You may never know I that I breathe. You may never know I’m alive. You may never know I exist. But I want to thank you for crossing my path. I want to thank you for your being. Your simple presence has shaped me, changed me in some way. Even if we just brushed passed each other as strangers, your light shone on mine, only making both of our spirits brighter. So as I watch your shine glow dimmer as you go your way, you will become a nebula in my universe; a star in my galaxy, a mystery in my enigma, a piece in my puzzle, and a beat in my heart.
Your shimmer & glimmer is making me dimmer.
I remember the heartache. The absence of your warmth. The long hours where it felt like I was falling endlessly into an abyss of darkness. Of nothing, null and numbness. The desperation to have some exposure to you, even the most miniscule. I know what you are going through right now. Maybe not in every which way, but I remember when half my heart was not beating in my chest. When I could not eat, sleep, or think. I suppose I am just blessed that the person bypassed themselves back in. I know things will get better for you, whether it is according to plan or not. So don’t let go of that happiness you are striving for. One day you will realize that the happiness you hope for so badly, has been with you the entire way.
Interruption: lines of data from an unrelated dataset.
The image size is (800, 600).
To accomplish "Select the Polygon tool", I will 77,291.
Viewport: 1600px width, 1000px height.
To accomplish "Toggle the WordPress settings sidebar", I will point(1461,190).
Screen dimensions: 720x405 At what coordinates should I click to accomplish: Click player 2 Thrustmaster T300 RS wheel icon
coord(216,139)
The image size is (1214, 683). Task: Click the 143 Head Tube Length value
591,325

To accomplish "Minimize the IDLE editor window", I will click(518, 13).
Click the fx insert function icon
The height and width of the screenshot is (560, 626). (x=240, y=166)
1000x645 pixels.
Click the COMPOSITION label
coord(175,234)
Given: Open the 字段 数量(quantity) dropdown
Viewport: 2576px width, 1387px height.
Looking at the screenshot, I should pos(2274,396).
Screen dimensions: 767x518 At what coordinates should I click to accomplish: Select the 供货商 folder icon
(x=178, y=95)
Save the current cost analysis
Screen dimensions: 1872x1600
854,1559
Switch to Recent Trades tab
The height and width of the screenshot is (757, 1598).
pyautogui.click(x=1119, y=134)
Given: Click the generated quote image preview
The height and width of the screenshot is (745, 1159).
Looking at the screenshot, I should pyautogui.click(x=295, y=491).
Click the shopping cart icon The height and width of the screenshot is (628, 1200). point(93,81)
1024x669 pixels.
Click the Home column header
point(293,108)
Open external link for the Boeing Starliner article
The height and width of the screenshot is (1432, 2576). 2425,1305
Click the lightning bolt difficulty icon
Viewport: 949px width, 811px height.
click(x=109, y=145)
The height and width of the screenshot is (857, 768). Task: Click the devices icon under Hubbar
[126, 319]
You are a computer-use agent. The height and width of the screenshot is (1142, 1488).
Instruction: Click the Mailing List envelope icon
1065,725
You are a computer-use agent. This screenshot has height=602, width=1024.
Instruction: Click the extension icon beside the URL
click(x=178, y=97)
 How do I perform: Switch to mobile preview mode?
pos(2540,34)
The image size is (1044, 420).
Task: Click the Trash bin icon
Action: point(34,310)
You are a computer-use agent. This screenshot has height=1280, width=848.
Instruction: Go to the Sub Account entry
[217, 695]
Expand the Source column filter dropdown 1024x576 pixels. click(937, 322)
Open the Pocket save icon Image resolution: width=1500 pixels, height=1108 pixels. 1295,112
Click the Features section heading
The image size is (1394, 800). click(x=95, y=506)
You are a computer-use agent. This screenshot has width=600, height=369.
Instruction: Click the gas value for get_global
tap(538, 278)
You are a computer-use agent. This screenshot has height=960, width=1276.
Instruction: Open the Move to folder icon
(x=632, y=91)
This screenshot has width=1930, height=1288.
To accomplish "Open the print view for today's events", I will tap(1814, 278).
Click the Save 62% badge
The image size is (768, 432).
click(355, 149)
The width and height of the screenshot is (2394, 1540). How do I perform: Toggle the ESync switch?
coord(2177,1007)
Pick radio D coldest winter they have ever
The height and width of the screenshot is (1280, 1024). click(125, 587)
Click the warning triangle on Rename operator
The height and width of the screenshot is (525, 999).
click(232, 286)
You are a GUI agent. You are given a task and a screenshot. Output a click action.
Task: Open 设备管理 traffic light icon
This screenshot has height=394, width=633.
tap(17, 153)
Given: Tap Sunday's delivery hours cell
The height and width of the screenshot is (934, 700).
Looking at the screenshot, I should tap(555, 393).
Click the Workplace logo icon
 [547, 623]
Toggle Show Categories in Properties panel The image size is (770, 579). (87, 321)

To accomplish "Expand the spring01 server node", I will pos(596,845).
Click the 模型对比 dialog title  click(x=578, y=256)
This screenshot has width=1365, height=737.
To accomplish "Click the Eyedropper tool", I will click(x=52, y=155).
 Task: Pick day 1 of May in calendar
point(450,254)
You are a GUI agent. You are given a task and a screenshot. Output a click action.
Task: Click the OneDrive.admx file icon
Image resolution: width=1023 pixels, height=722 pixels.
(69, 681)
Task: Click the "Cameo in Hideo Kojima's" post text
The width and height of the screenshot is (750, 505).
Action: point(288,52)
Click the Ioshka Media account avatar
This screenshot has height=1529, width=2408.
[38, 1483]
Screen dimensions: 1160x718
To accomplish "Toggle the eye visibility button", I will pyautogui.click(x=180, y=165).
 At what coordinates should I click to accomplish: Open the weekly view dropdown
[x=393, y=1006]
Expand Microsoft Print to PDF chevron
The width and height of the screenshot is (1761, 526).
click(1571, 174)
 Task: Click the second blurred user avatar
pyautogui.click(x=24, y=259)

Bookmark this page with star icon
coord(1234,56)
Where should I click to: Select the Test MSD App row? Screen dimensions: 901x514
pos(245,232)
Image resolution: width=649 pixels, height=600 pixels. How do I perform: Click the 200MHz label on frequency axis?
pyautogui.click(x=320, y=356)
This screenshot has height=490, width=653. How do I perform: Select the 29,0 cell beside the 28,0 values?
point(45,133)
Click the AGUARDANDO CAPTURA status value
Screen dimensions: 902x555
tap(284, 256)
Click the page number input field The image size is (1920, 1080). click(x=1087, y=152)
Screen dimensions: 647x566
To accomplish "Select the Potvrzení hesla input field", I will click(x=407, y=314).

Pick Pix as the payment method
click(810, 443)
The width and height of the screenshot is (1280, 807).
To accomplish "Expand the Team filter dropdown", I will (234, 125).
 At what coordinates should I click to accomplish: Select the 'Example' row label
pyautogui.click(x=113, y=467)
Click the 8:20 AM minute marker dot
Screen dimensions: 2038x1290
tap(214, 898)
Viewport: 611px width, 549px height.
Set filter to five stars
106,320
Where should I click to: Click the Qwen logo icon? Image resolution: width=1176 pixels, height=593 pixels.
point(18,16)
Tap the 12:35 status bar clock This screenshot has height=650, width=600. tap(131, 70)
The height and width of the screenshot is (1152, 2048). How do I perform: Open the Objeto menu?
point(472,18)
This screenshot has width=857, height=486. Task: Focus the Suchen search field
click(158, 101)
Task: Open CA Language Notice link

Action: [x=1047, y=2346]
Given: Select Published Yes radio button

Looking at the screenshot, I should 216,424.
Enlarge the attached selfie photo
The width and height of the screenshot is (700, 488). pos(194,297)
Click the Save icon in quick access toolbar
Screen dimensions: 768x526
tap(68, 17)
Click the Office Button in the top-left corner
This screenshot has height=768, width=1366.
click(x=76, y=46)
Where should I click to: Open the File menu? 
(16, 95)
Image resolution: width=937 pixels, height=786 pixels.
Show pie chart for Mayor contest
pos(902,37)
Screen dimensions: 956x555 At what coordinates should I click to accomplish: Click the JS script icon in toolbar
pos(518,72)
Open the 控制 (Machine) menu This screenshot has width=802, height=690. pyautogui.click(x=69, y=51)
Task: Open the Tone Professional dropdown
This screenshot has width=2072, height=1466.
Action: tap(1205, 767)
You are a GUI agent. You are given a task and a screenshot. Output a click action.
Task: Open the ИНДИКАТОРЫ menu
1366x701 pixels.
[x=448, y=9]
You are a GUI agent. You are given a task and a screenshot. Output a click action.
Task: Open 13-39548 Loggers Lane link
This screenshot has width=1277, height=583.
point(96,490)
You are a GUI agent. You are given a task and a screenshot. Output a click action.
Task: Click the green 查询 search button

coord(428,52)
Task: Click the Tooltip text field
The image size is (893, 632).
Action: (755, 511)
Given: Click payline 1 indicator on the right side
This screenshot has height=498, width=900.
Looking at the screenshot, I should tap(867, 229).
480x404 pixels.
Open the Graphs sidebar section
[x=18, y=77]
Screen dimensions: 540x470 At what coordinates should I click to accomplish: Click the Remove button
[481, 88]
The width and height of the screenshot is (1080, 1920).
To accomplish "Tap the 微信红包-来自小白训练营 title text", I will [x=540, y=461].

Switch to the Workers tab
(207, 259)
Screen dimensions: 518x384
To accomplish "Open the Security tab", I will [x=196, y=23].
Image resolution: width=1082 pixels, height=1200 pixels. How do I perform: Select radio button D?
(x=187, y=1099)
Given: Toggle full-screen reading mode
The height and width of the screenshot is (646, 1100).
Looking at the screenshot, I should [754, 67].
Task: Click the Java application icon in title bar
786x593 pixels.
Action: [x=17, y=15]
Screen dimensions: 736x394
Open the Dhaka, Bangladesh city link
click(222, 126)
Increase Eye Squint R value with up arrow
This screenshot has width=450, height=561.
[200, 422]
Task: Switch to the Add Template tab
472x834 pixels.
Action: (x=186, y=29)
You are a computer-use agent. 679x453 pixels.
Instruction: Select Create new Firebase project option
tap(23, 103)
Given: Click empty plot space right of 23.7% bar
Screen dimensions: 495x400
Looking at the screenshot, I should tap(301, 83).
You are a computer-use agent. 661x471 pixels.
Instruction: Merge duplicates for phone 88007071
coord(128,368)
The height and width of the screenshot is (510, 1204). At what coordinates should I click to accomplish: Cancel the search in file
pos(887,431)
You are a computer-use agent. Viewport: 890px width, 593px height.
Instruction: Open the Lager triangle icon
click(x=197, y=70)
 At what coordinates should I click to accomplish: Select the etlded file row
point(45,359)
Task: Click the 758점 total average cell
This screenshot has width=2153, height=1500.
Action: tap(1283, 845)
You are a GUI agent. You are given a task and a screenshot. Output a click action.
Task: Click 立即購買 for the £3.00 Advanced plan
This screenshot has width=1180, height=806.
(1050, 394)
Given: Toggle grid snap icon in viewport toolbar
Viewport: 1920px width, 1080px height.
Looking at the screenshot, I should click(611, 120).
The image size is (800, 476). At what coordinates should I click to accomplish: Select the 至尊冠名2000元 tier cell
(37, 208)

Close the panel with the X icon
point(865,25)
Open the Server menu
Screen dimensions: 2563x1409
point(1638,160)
I want to be a pioneer of life, not a prisoner of it. We are a work of art. We learn to read and to write on paper in order to go school to earn some paper so we can go to to work. We really are something, aren’t we? But I don’t want to be stuck in this endless cycle. I refuse. Life is about discovery. Life is about love. Life is about being alive. Why would you want to be stuck not enjoying what you are doing, when you could be free doing what you love? I want to be free in what I love. I want to get lost in what I love. And I am convinced that whatever or wherever that may be, I will find myself there.
What was I thinking? Did I not value what we had more than that? I was so naive. What did I end up after trading all of that? Unrequited love. Did it teach me how to love? To pine? To long? To wait for something that would never come? Was it worth it? What did I learn? I can’t help but feel that I am somewhat responsible for your history with love now. Would it be different now, if I chose you instead? Would you be happier? I know I can’t change what happened, but I can’t help but wonder. If my timing was off, if I said things a second too late, if you never acknowledged me again; what would we be like then? I can’t believe that I ever confused the hurt I put myself through for you for love.
How could I ever let something like that get in between us?
In retrospect, you were the connected, she was inter-connected, & I was disconnected. The only thing we had in common was our extremity. I suppose my rationalization of the circumstances lead to my condoning behavior.
Sometimes, I lay awake at night for hours, still wishing it was me.